Светлый фон

Генри враждебно покосился на него. Несколько секунд все четверо молчали, потом Арлетта прощебетала:

– Ну ладно, мальчики, приятно было с вами поболтать. Развлекайтесь, а у нас есть еще кое-какие дела.

– Да, – подхватил Гидеон. – Желаю приятно провести время.

И, схватив Арлетту за руку, он потянул ее сквозь толпу к открытой дверце веранды. По дороге они, впрочем, опрокинули еще по бокалу пунша и на лужайку спустились уже с некоторым трудом. Отойдя от веранды на несколько шагов, они остановились и захохотали как безумные.

– Какие ужасные, ужасные дети! – воскликнул Гидеон и, изнемогая от смеха, опустился на траву.

– Кошмарные! – согласилась Арлетта, аккуратно присаживаясь рядом с ним. – Я бы отправила таких детей в работный дом!

Гидеон снова рассмеялся.

– Если бы это были мои дети, я бы привязал их к рельсам и дождался поезда!

Эти слова неприятно удивили Арлетту, но она только вздохнула. Теплый, душистый ветер пронесся над их головами, зашуршал засыпавшими газон сухими листьями. Луна скрылась из виду за деревьями на дальнем конце лужайки, а шум праздника, вновь отступившего в комнаты, доносился приглушенно и неясно.

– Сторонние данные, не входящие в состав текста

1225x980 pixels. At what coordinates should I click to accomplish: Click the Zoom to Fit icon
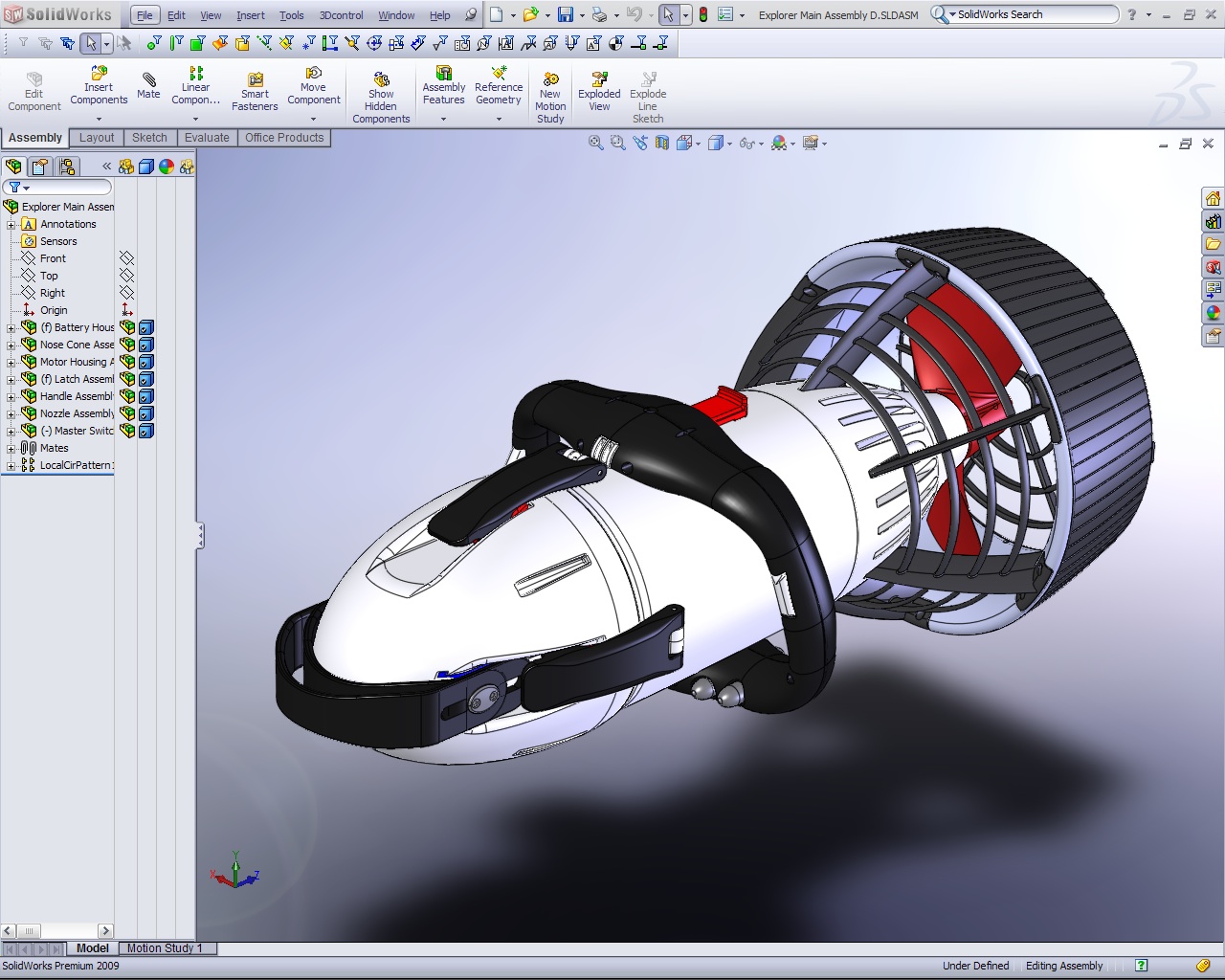pyautogui.click(x=594, y=142)
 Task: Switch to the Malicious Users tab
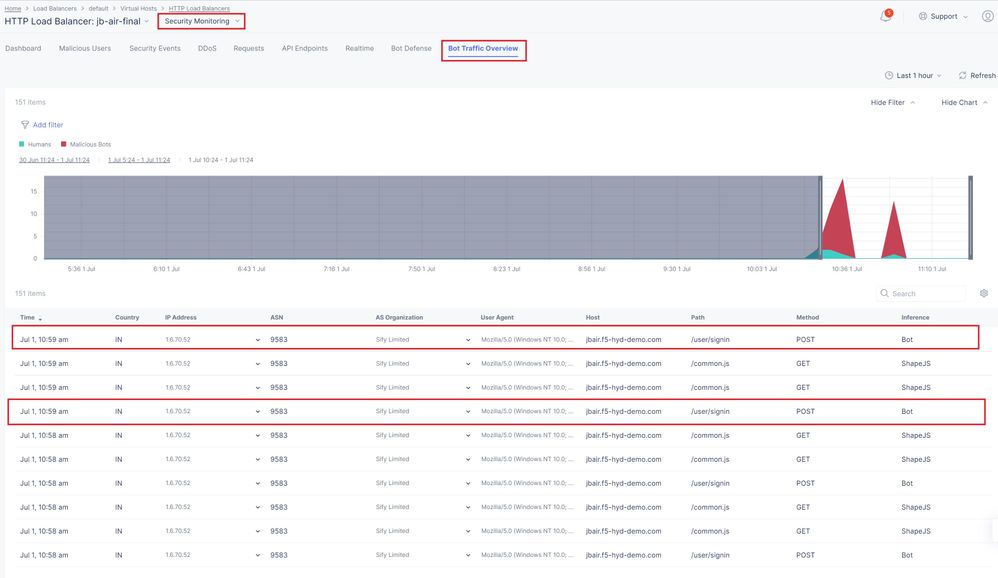click(85, 48)
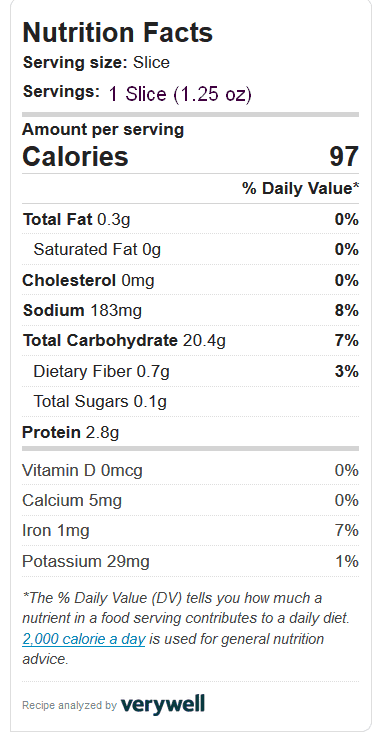The image size is (384, 741).
Task: Click the % Daily Value* column header
Action: 301,189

Повернувшись к Арлетте, Гидеон улыбнулся, потом нашел ее руку и, поднеся ее к губам, принялся неторопливо целовать один палец за другим. В ответ Арлетта с признательностью сжала его ладонь и даже слегка приоткрыла рот, собираясь сказать, как приятно проводит она время в его обществе. До возвращения Годфри оставалось всего две недели; полмесяца уже прошло, но она, как и обещал Гидеон, почти не замечала, как летит время. Ей хотелось поблагодарить его за то, что он водил ее на поэтические вечера, приемы, суаре и клубные вечеринки, где она встречалась с актерами, поэтами, писателями и художниками. Правда, она так и не написала матери подробного, обстоятельного письма, как собиралась, но ее это уже не слишком волновало. Напишу завтра – говорила она себе и… продолжала каждый вечер проводить в клубе.

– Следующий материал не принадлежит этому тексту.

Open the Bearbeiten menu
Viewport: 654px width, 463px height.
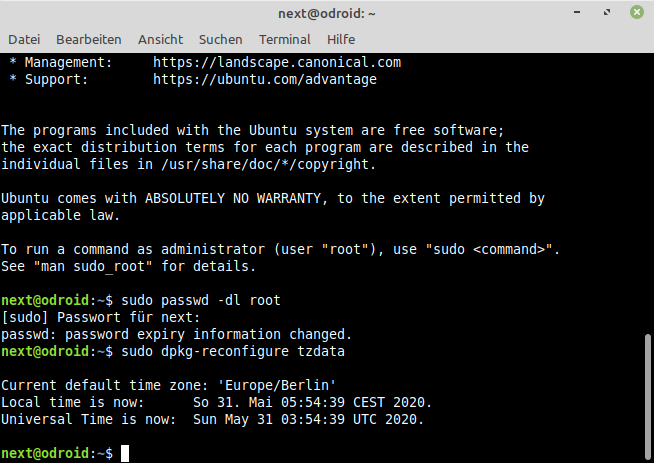click(89, 39)
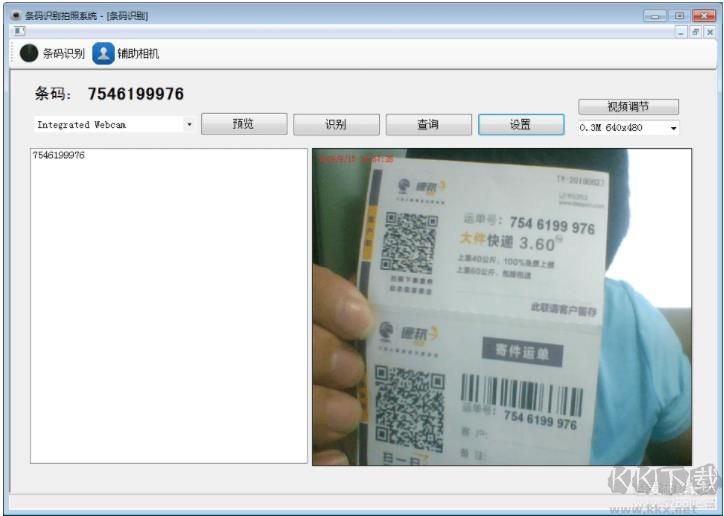Screen dimensions: 724x516
Task: Open the 0.3M 640x480 resolution dropdown
Action: [x=673, y=128]
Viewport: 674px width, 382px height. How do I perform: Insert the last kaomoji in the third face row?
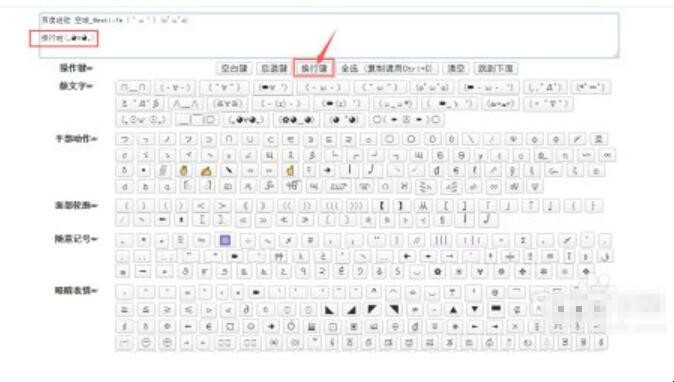pyautogui.click(x=406, y=120)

Сердце Арлетты все еще полнилось теплом и благодарностью, когда Гидеон, приподнявшись на локте, бросил на нее пристальный взгляд. Казалось, он собирается что-то сказать, и она вопросительно взглянула на него, но он совершенно неожиданно поцеловал ее прямо в губы. И поначалу Арлетте почему-то показалось, что это правильно, что так и должно быть, и что этот поцелуй – естественное продолжение доверительной, близкой дружбы, связавшей их двоих чуть не с того дня, когда они встретились в первый раз. Этот поцелуй ее почти не потряс и не застал врасплох, и поначалу Арлетта совершенно не сопротивлялась, однако когда Гидеон попытался раздвинуть ей губы и добраться до нее языком, она поняла, что этот поцелуй не так уж по-братски невинен, как ей показалось. И, упершись рукой в грудь художника, Арлетта довольно резко оттолкнула его от себя.